Horza knew she meant, would he have told her? He put his gun down and looked her in the eyes. "Once I was sure," he said, "sure about the people, sure about the ship."

It was the honest answer, but he wasn't certain it was the best one. He wanted Yalson, wanted not just her warmth in the ship's red night, but her trust, her care. But she was still distant.

Balveda lived; perhaps she wouldn't still be alive if Horza hadn't wanted Yalson's regard. He knew that, and it was a bitter thought, making him feel cheap and cruel. Even knowing that it was a definite thing would have been better than being uncertain. He couldn't say for sure whether the cold logic of this game dictated that the Culture woman should die or be left alive, or even if, the former being comfortably obvious, he could have killed her in cold blood. He had thought it through and still he didn't know. He only hoped that neither woman had guessed that any of this had gone through his mind.

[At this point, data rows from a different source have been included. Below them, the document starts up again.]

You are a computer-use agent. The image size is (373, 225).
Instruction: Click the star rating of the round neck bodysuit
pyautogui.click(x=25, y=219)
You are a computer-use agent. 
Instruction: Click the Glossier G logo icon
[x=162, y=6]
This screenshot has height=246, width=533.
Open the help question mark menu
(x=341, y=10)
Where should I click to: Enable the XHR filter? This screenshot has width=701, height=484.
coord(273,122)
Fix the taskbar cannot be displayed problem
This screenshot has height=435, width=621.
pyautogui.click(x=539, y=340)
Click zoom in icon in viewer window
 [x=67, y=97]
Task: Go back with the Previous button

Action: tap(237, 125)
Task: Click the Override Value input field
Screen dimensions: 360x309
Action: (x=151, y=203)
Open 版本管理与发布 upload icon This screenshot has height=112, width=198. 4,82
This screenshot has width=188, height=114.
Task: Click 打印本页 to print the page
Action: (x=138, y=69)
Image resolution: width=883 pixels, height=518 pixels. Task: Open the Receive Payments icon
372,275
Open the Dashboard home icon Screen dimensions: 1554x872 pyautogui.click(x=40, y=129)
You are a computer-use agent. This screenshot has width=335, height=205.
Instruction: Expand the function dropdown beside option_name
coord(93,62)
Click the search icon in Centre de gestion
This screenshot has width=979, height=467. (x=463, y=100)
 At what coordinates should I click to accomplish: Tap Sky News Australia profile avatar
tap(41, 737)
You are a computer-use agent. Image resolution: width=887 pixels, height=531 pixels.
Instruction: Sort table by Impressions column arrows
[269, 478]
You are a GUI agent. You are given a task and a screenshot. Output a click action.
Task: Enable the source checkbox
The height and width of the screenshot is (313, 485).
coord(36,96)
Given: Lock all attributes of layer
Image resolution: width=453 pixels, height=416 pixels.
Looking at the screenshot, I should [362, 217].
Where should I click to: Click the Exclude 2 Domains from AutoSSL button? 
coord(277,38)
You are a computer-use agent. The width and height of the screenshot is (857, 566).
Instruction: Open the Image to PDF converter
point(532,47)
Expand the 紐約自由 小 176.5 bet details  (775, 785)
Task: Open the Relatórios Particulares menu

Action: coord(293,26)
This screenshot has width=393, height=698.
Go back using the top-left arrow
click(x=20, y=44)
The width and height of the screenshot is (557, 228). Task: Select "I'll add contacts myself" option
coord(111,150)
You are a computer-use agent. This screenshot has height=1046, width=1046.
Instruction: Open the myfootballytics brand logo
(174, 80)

Kierachell was another worry. It was absurd, he knew, to be concerned about his own affairs at such a time, but he couldn't stop thinking about the Changer woman; the closer they came to Schar's World, the more he remembered of her, the more real his memories became. He tried not to build it up too much, tried to recall the boredom of the Changers" lonely outpost on the planet and the restlessness he had felt there even with Kierachell's company, but he dreamt about her slow smile and recalled her low voice in all its fluid grace with some of the heartache of a youth's first love. Occasionally he thought Yalson might sense that, too, and something inside him seemed to shrink with shame.